#### SET EXERCISE 1
In the passage about the search for the missing Boeing 777, what is the absolute operating limit of the Bluefin-21?
#### SET EXERCISE 2
Resume the passage about the search for the missing Boeing 777 from the point where it stops.

A month to the day since the Boeing 777 vanished with 239 people on board, time is running out to detect further signals as the batteries in beacons on the jet's black box data recorders reach their expiry date.
Transmissions picked up by Australia's Ocean Shield ship consistent with those from aircraft black boxes had raised hopes that a robotic submersible would soon be sent down to look for debris.
But search chief Angus Houston clarified Tuesday that while the pings were an exciting development, further transmissions were needed before scouring the ocean floor.
"We need to continue that (search) for several days to the point at which there is absolutely no doubt that the pinger batteries will have expired," Houston said.
"Until we stop the pinger search we will not deploy the submersible."
He said that no further transmissions had been detected in the remote search area off western Australia which could help pinpoint where the jet carrying 239 people might have crashed.
The plane went missing en route from Kuala Lumpur to Beijing on March 8 and the search is now focusing on a 600-kilometre (370-mile) arc of the remote southern Indian Ocean.
Houston had indicated that the time was nearing for the Ocean Shield, which is criss-crossing the area to try to home in on the signals again, to launch the US-made autonomous underwater vessel Bluefin-21.
But he put a more definitive timeframe on it Tuesday, saying the five-metre (16-feet) long submersible sonar device would not be put into the water unless more transmissions were detected.
"If we go down there now and do the visual search it will take many, many, many days because it's very slow, very painstaking work to scour the ocean floor," he said.
Families of MH370 passengers in Beijing marked the one-month anniversary of the plane's disappearance with a tearful candlelit vigil Tuesday, desperately trying to comfort each other as their agonising wait for news continues.
About two-thirds of the 239 people on board were Chinese.
- Taking it to the limit -
The 4.5-kilometre (nearly three-mile) depth of the ocean floor is the absolute operating limit for a Bluefin-21, which is designed for deep sea surveying and can carry video cameras.

#### DATA PROVIDED
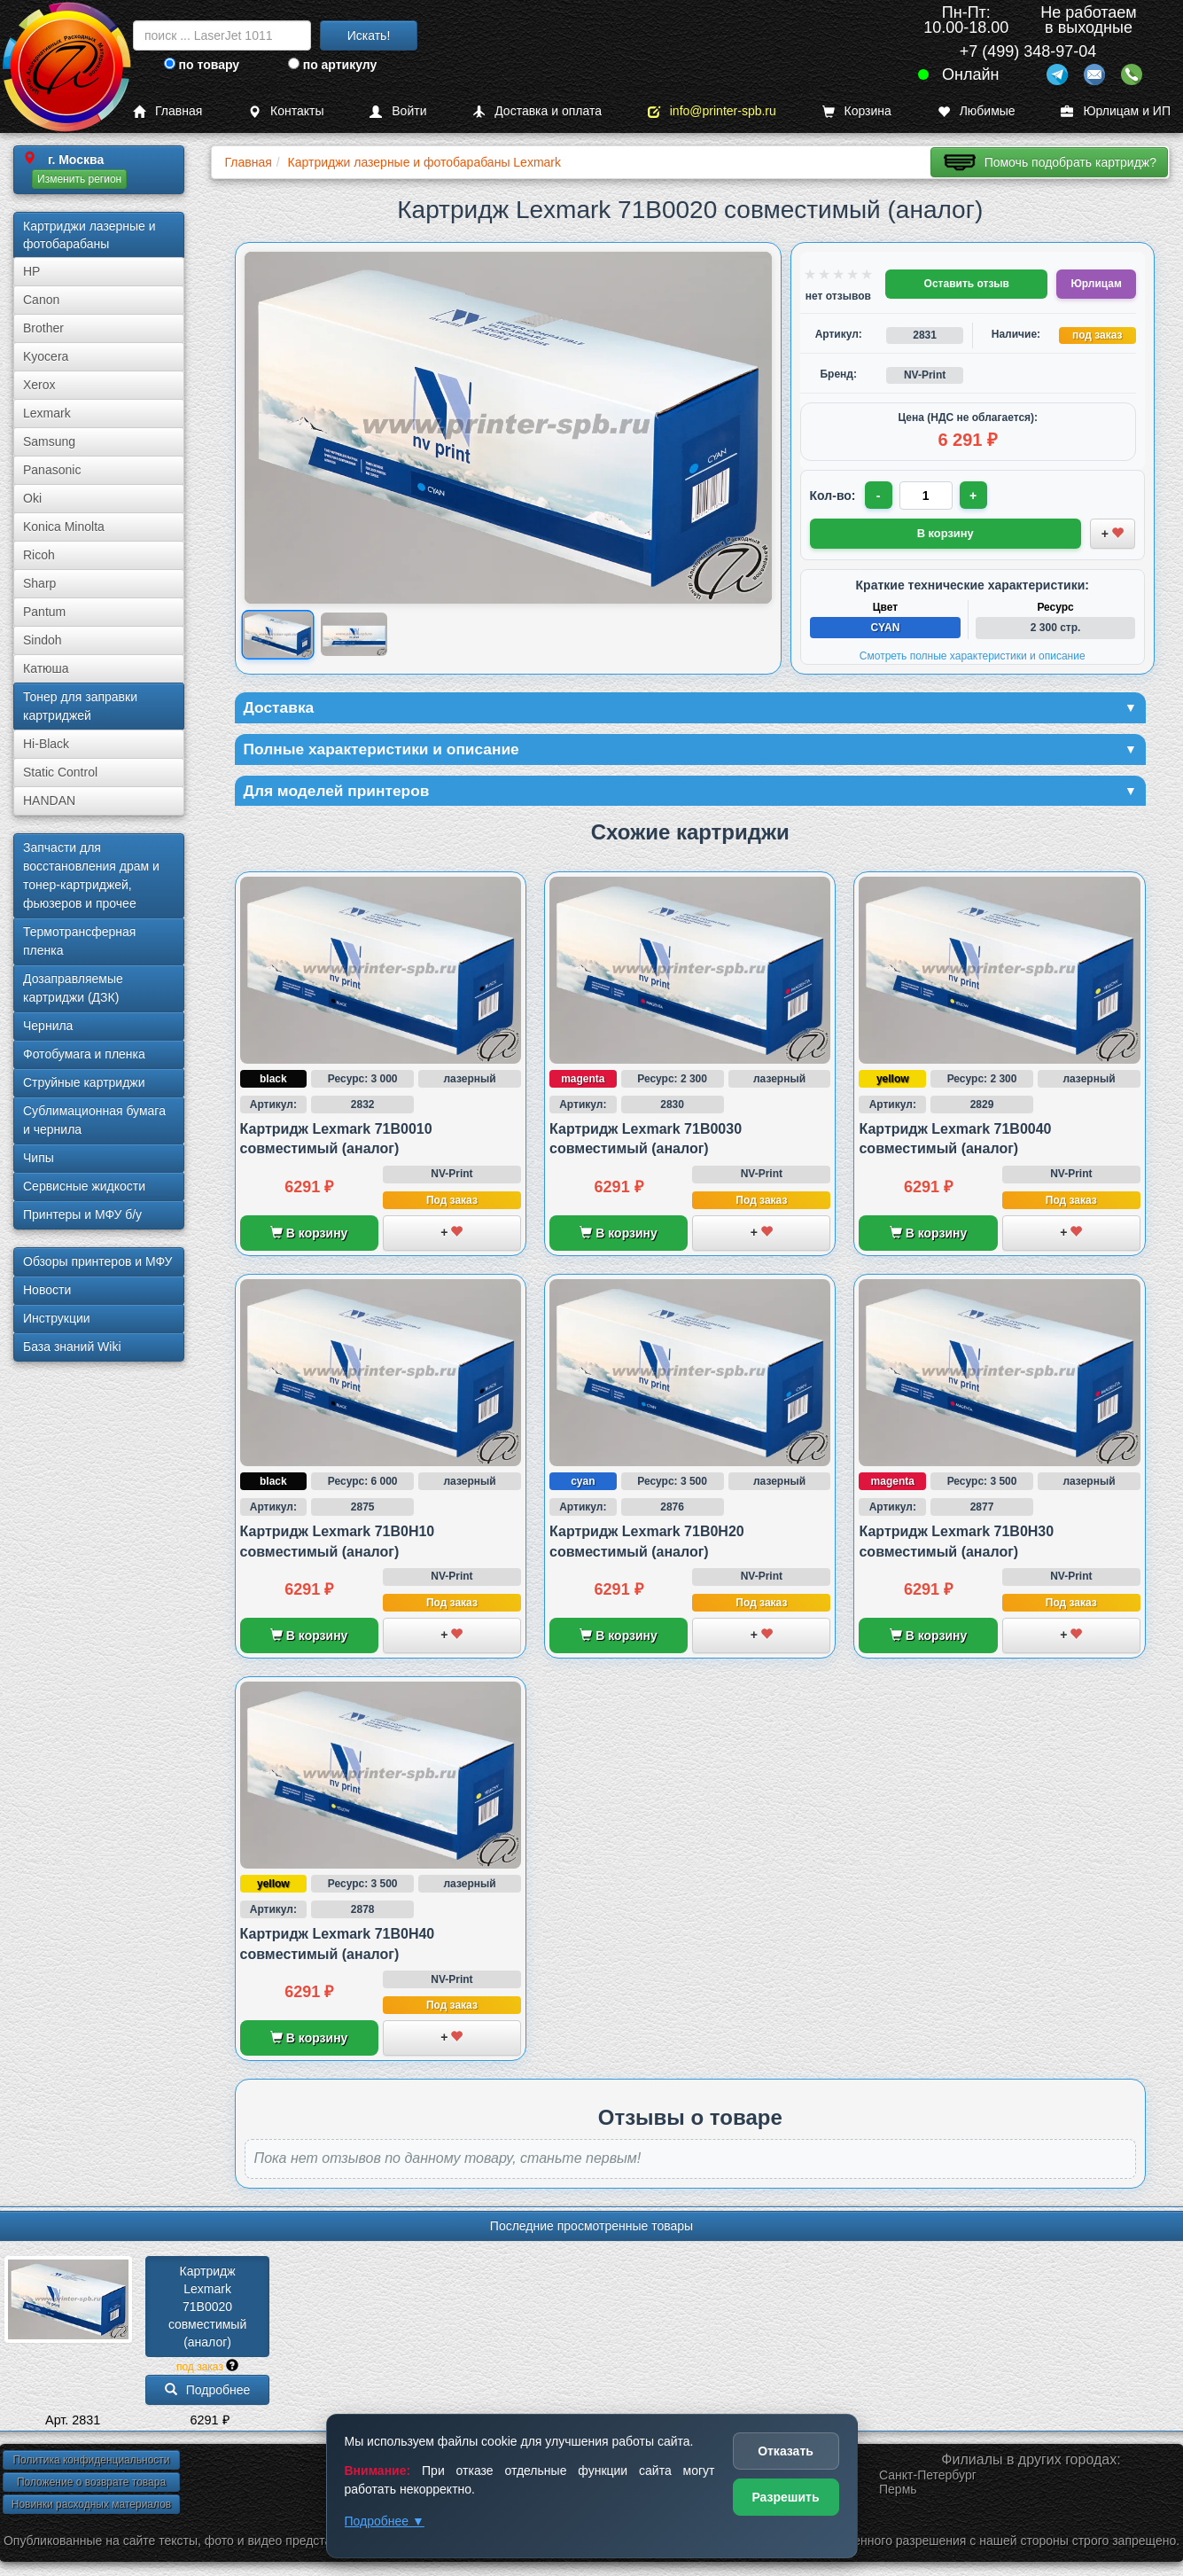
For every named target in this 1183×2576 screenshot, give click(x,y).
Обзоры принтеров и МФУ (97, 1261)
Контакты (285, 111)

#### ANSWER 1
An ocean-floor depth of 4.5 kilometers (nearly three miles).

#### ANSWER 2
Ocean Shield, which picked up two series of pulses lasting two hours and 20 minutes and then 13 minutes, is operating at the northern end of the defined search area.
China's Haixun 01, which has also reported some acoustic sounds, and Britain's HMS Echo are working the southern end.
The signals are being investigated as the clock ticks past the 30-day lifespan of the emergency beacons on the two data recorders from the Malaysia Airlines jet.
Houston said the Ocean Shield transmissions were the most promising, adding that the advice from black box manufacturers was that the frequency of the signals could have changed.
"There's a change with the pressure on the ocean floor and the age of the particular batteries... you get changes in the transmission level," he said.
"Some of the false leads that we've had have been transmissions from the ship that was actually searching."
- Encouraging signs -
While 14 ships were involved in the search, it was not possible to crowd the area due to the need for silence, he said.
"We can't have too many ships in the area because when you're dealing with these transmissions you need utter silence," he said.
Commander William Marks of the US Seventh Fleet has said one of the signals picked up strengthened for a time, then weakened, indicating crews were near its source.
"That is encouraging because that is what you would expect if you are indeed moving toward the black box -- that it should get stronger and as you move away from it, it should get weaker," he told AFP.
Up to 11 military planes and three civilian planes were also Tuesday set to take part in the unprecedented search 2,268 kilometres northwest of Perth, the Joint Agency Coordination Centre (JACC) said.
Australian Defence Minister David Johnston said the searchers were working on the "positive lead" of the acoustic noises to deliver up something more tangible.
"I want to confirm that we have at least several days of intense action ahead of us," he said, adding that the weather was expected to be reasonable while the two pingers were still active.
"We are totally focused on assisting our Malaysian friends in identifying the location of this aircraft and bringing some closure to the loved ones of the passengers and crew onboard," he said.
Johnston said the search for debris floating on the water's surface was still going on.
If deployed, the Bluefin-21 could detect unusual formations on the ocean floor. It would then be brought back to the surface to fit cameras before returning to the seabed.
"What we're after is wreckage, a debris field as people would say," Houston said.